§ **REQUIREMENT**: Only some lines are wanted. Transcribe, exactly, the lines below from the line with "Vladimir Lojanica keynote" up to and including the line with "Građevinarstvo (44, 281)".

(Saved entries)
•••
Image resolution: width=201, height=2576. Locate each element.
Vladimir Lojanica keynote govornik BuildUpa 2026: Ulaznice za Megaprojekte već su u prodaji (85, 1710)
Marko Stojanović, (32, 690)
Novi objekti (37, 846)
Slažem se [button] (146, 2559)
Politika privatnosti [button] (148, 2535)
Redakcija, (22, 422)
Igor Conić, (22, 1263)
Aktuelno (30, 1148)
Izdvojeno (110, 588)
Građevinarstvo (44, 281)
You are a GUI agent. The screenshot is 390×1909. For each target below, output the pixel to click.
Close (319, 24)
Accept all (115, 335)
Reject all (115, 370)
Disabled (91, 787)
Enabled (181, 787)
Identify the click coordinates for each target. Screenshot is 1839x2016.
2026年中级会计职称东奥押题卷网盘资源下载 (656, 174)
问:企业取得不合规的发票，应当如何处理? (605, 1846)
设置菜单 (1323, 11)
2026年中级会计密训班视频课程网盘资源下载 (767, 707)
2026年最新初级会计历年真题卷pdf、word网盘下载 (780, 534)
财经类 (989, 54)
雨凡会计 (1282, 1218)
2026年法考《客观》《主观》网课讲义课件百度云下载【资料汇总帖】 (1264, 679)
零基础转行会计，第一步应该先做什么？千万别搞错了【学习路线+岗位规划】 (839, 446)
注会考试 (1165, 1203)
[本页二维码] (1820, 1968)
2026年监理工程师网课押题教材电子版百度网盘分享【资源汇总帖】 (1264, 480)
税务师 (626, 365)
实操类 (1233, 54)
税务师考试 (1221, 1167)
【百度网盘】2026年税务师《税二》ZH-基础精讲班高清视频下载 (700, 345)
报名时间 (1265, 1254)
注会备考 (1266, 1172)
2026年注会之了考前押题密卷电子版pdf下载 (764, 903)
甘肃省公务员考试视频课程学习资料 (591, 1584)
•••
§ **EXERCISE SOLUTION**:
Vladimir Lojanica keynote govornik BuildUpa 2026: Ulaznice za Megaprojekte već su u prodaji (85, 1710)
Marko Stojanović, (32, 690)
Novi objekti (37, 846)
Slažem se [button] (146, 2559)
Politika privatnosti [button] (148, 2535)
Redakcija, (22, 422)
Igor Conić, (22, 1263)
Aktuelno (30, 1148)
Izdvojeno (110, 588)
Građevinarstvo (44, 281)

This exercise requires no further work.